Cuando se habla de velocidad en el deporte, los primeros nombres que vienen a la mente suelen ser el tenis, el bádminton o el béisbol. Sin embargo, en términos relativos al tamaño y peso del objeto, la pelota de tenis de mesa es uno de los proyectiles más veloces del deporte mundial. Entender sus límites físicos y los récords de velocidad registrados en competición es fascinante desde el punto de vista tanto técnico como científico.
Las cifras reales de velocidad
En condiciones de competición de alto nivel, un smash directo puede superar los 150 km/h. Los valores más extremos documentados en situaciones reales de partido se sitúan en torno a los 170 km/h, aunque la media en un intercambio de alta intensidad ronda los 80-120 km/h dependiendo del tipo de golpe.
Es importante distinguir entre la velocidad del smash, el golpe más rápido del repertorio, y la velocidad de un topsin ofensivo, que puede ser algo inferior pero incorpora una rotación de hasta 9.000 rpm que complica enormemente la devolución del rival.
La física detrás del vuelo
La pelota de tenis de mesa pesa apenas 2,7 gramos y mide 40 mm de diámetro. Esta combinación de poco peso y escaso tamaño hace que sea extremadamente sensible a la aerodinámica. A diferencia de pelotas más pesadas como las de tenis o squash, la pelota de tenis de mesa pierde velocidad más rápidamente a causa de la resistencia del aire, pero en los primeros metros tras el golpe su velocidad inicial puede ser devastadora.

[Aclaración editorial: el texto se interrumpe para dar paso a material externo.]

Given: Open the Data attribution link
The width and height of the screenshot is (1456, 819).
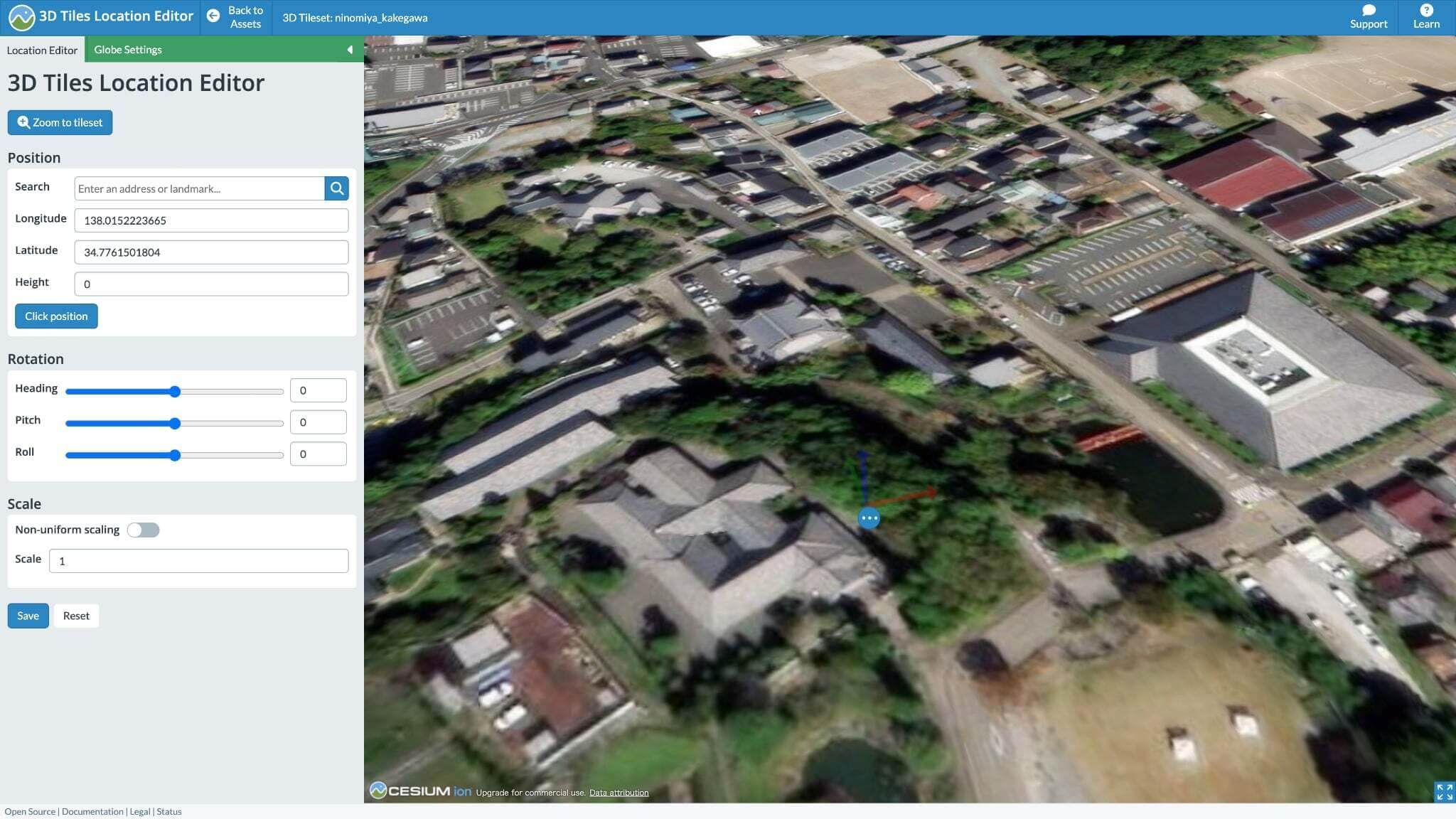Looking at the screenshot, I should click(x=619, y=793).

El efecto Magnus —la curvatura de la trayectoria producida por la rotación— tiene un impacto enorme en el tenis de mesa. Una pelota golpeada con mucho topspin no solo cae antes sino que bota hacia arriba al contactar con la mesa, acelerando de nuevo e incrementando la dificultad de la devolución.
El cambio de material en 2015
Hasta 2015, las pelotas de tenis de mesa se fabricaban en celuloide. La ITTF impuso ese año la transición al plástico, un cambio que tuvo consecuencias directas sobre la velocidad y el spin. Las pelotas de plástico son ligeramente más lentas y generan menos rotación, lo que ha modificado el estilo de juego a nivel profesional y ha puesto en valor otros aspectos técnicos como el juego de bloqueo y contrataque.

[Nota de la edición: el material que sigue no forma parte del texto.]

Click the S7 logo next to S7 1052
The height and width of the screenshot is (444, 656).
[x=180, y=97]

Muchos veteranos del circuito notaron el cambio de inmediato. Los récords de velocidad registrados con pelotas de celuloide no son directamente comparables con los actuales, por lo que la ITTF considera 2015 como una especie de “reinicio” estadístico en este aspecto.
La velocidad como arma táctica
Los jugadores de élite no buscan simplemente la velocidad máxima, sino la combinación óptima de velocidad y colocación. Un smash a 170 km/h en el centro de la mesa es más fácil de devolver que un golpe a 120 km/h en el último centímetro de la esquina. La lectura táctica de cuándo aplicar la máxima potencia y cuándo jugar con variaciones de velocidad es parte de lo que distingue a los grandes campeones del resto.
Los récords de velocidad en tenis de mesa son, por tanto, algo más que un dato físico: son el reflejo de décadas de evolución técnica, cambios reglamentarios y adaptación constante de los jugadores a nuevos materiales y condiciones de juego.